EXTRACT PROVIDED.
Friday, June 11, 2021

Pseudoscience in FIlms: Armaggeddon

 

    When I was a kid, I loved the movie Armageddon.  It had all the ingredients of a fun and thrilling movie: humor, catastrophe, tragedy, zany characters: you name it.  And if I'm being honest, I still like it, though not for the same reasons.

    Now it is harder to believe in something like that realistically happening.  In the film, an asteroid "the size of Texas" is coming to Earth, and the only way to stop it is by sending a team of astronauts and drillers to set off a nuke in its core, splitting it in half so it flies by without impacting Earth. 

    The first issue is that an asteroid that big is far too rare to evade detection for as long as it did (Bruce).  It's also highly unlikely one that big would be heading for Earth at this time in the solar system's history.  The last real asteroid that caused enough destruction to bring a mass extinction (including the dinosaurs) was only 10km wide- about the size of a city.  This has been verified by measurements of the Chicxulub crater in Mexico, where the impact is thought to have happened about 66 million years ago (Parks).  But if the rock in the movie really were the size of Texas, it would have to be about 1,000km wide- 100 times bigger than the impact at Chicxulub!

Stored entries
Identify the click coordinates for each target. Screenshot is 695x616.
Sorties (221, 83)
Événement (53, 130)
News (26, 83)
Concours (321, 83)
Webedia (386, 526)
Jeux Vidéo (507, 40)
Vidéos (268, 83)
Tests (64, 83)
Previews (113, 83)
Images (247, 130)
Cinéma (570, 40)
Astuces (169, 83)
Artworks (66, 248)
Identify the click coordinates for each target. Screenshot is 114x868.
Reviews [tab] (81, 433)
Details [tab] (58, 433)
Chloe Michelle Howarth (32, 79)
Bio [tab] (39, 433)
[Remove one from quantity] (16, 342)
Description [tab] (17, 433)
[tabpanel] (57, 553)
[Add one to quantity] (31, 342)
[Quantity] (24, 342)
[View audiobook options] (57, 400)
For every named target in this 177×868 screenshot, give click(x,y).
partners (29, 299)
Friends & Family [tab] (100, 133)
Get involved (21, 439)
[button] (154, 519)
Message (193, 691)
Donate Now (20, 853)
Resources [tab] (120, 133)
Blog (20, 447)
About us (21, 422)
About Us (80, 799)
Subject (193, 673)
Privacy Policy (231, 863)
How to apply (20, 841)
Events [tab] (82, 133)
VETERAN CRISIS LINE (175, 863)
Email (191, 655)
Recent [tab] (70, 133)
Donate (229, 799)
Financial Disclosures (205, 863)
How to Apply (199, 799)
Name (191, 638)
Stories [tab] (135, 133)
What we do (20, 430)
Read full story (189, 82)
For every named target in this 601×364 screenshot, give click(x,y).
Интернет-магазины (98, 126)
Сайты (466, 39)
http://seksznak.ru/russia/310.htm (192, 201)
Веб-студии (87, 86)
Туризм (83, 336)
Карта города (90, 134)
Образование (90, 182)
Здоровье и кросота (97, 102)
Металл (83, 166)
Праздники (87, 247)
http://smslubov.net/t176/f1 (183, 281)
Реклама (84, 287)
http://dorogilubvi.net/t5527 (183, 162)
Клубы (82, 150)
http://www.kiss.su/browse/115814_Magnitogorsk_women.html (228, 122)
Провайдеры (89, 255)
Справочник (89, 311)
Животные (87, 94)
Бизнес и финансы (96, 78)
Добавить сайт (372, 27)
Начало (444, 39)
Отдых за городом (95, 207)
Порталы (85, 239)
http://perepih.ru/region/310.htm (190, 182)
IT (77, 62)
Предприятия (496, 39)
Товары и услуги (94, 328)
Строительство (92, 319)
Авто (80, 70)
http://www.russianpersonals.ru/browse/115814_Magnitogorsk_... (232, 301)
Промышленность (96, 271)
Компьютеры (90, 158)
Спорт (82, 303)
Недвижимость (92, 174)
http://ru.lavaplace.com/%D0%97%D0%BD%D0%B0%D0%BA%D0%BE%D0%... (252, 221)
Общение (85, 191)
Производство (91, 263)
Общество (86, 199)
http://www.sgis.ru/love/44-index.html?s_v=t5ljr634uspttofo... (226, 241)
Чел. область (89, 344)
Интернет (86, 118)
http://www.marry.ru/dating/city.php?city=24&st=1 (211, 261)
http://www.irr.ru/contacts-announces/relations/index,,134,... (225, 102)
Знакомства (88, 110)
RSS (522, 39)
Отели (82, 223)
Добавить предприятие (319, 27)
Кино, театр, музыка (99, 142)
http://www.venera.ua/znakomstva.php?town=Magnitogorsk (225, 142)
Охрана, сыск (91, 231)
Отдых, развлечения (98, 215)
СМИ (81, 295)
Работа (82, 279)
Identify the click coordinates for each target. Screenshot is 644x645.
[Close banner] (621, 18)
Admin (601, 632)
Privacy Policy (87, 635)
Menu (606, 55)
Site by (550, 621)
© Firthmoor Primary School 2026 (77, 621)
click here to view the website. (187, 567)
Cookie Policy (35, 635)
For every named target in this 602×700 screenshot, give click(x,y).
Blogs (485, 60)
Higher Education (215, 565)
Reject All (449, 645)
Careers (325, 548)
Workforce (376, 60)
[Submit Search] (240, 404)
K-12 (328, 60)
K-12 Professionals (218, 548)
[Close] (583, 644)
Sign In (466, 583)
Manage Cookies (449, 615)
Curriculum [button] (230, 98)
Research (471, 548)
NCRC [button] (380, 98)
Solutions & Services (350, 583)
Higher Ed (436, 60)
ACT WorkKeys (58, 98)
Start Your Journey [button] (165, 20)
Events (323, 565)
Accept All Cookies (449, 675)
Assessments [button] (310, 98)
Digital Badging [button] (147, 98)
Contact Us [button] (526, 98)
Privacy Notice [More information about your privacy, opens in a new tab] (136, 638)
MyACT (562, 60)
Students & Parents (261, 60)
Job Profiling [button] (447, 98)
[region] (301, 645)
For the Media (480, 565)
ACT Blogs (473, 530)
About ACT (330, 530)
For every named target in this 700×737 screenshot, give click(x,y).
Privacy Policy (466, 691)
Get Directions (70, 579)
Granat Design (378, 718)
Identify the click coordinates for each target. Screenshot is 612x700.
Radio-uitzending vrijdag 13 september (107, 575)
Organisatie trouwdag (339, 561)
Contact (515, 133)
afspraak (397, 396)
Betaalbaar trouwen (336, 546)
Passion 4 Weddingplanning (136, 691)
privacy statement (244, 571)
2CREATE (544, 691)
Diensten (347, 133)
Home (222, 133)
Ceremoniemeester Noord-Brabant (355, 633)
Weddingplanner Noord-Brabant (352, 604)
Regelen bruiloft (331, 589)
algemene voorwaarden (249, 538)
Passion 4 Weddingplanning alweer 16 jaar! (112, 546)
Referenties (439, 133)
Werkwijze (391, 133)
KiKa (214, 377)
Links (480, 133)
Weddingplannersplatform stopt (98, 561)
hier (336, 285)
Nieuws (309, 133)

SET EXERCISE A. In the blog post about Armageddon, how wide was the asteroid that caused the mass extinction including the dinosaurs?
SET EXERCISE B. Resume the blog post about the film Armageddon from the point where it stops.

FINAL ANSWER A. It was only 10km wide, about the size of a city.

FINAL ANSWER B.
    That would make it impossible to drill "800 feet to the core" to set off a nuke.  If you think about it, the dimensions of this asteroid would have to be similar to a pancake in order for that to work.  Also, would a single nuke really be able to blow up an asteroid that big?  Probably not, says Alistair Bruce, an astrophysicist interviewed to critique the film.  Even if it could, he says, that wouldn't split it in half, only shatter it into smaller fragments, turning one dangerous falling object into many. 

    A solution that makes the problem worse.  If that's not bad science, I don't know what is.

Bruce, Alastair.  2017.  Everything Wrong with Armageddon, According to an Astrophysicist.  Retrieved from https://inews.co.uk/culture/film/armageddon-everything-wrong-according-to-an-astrophysicist-69043

Parks, Jake.  2021.  Asteroid Dust Found at Chicxulub Crater Confirms Cause of Dinosaurs' Extinction.  Astronomy.com.  Retrieved from https://astronomy.com/news/2021/03/asteroid-dust-found-at-chicxulub-crater-confirms-cause-of-dinosaurs-extinction


No comments:

Post a Comment

Software

My body is the motherboard, With circuits that calculate The answer to every imbalance. My eyes are the monitor With rods and cones intercep...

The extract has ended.